To evaluate the performance of the proposed deep meta-model for ESR, two benchmark datasets such as ESC-50 and the UrbanSound 8 K have been utilized in our experiments. The ESC-50 dataset involves audio recordings of 2000 environmental sounds which are labeled. Each of these sound recordings are of duration 5 seconds and are grouped into 50 different categories. On the other hand, the UrbanSound 8K is an audio dataset which consists of 8732 labeled sound recordings of 10 semantic categories with duration equal to 4 seconds.

4.2 Performance Measures Used for Evaluation

The following performance measures have been used in this work to demonstrate the efficiency of the proposed deep meta-model:

  • False Positive Rate (FPR): It quantifies the chance that the proposed model categorizes a negative sample as positive.

  • False Negative Rate (FNR): It quantifies the extend by which the proposed model missed out true positives.

  • True Positive Rate (TPR): It measures the potential of the proposed model to predict a positive sample as positive.

  • True Negative Rate (TNR): It measures the potential of the proposed model to categorize a negative sample as negative.

In addition to these quantitative measures, we also used receiver operating characteristic (ROC) curve to qualitatively evaluate the proposed ESR system. The ROC curve depicts the relationship between TPR and FPR of the proposed model at different classification thresholds.

Table 1 Comparison of the proposed deep meta-model with existing schemes on ESC-50 dataset

4.3 Results and Discussion

This section evaluates the results obtained with the proposed deep meta-model in comparison with the sate-of-the-art approaches. All the simulations discussed in this section were conducted on a machine equipped with Intel i7 processor having 8 GB of RAM and Ubuntu as operating system.

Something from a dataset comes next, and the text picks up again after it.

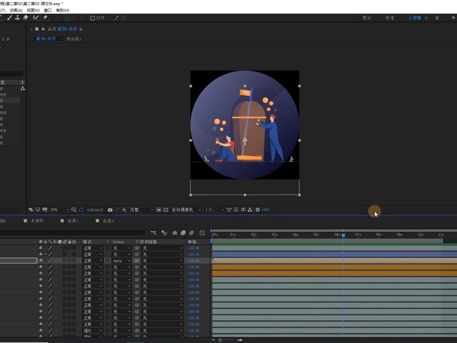Switch to the 标准 workspace
This screenshot has width=457, height=343.
(390, 18)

The results obtained with the proposed deep meta-model were compared with the models coined by Ahmed et al. [1], Ragab et al. [12], and Liu et al. [11]. The hardware setup which was used to simulate the proposed deep meta-model is also used to implement the state-of-the-art models. Tables 1 and 2 summarize the comparison results on the selected benchmark datasets. From these results, it is evident that the proposed deep meta-model exhibits better performance in comparison with the existing approaches for the task of ESR.

Table 2 Comparison of the proposed deep meta-model with existing schemes on UrbanSound 8K dataset
Fig. 2
Four curves in an F P R versus T P R graph for the E S C-50 dataset. Four curves in an F P R versus T P R graph for the Sound 8 K Dataset.

Comparative evaluation of the proposed model based on ROC curve

In addition to this, the performance of the proposed model in comparison with the state-of-the-art approaches is evaluated on the basis of ROC curve. Figure 2 depicts the ROC curves obtained for the proposed model in comparison with the existing stacking schemes when applied on ESC-50 and the UrbanSound 8K datasets. By analyzing the results shown in Fig. 2, it can be inferred that the proposed deep neural network-based stacking scheme gives rise to higher area under curve scores. This is an indication of the fact that the proposed deep meta-model can assure better recognition performance as compared to the existing stacking-based approaches for ESR.

5 Conclusion

The objective of this work was to investigate the applicability of the proposed deep meta-model to categorize environmental sounds based on the spectrograms of audio signals. The proposed deep meta-model utilizes the prediction scores of diverse base level models as input to a deep neural network and adjusts its weights so as to combine the initial level predictions to form a final consensus result. We analyzed two different environmental sound datasets on five distinct base level models and the proposed deep meta-model. The experimental results demonstrated the fact that the proposed deep meta-model outperforms all the base level models and the existing stacking approaches in several evaluation metrics. In addition to this, it was evident that the proposed deep meta-model was able to automatically encode the complex interrelation among the base level models and thus to entitle superior prediction.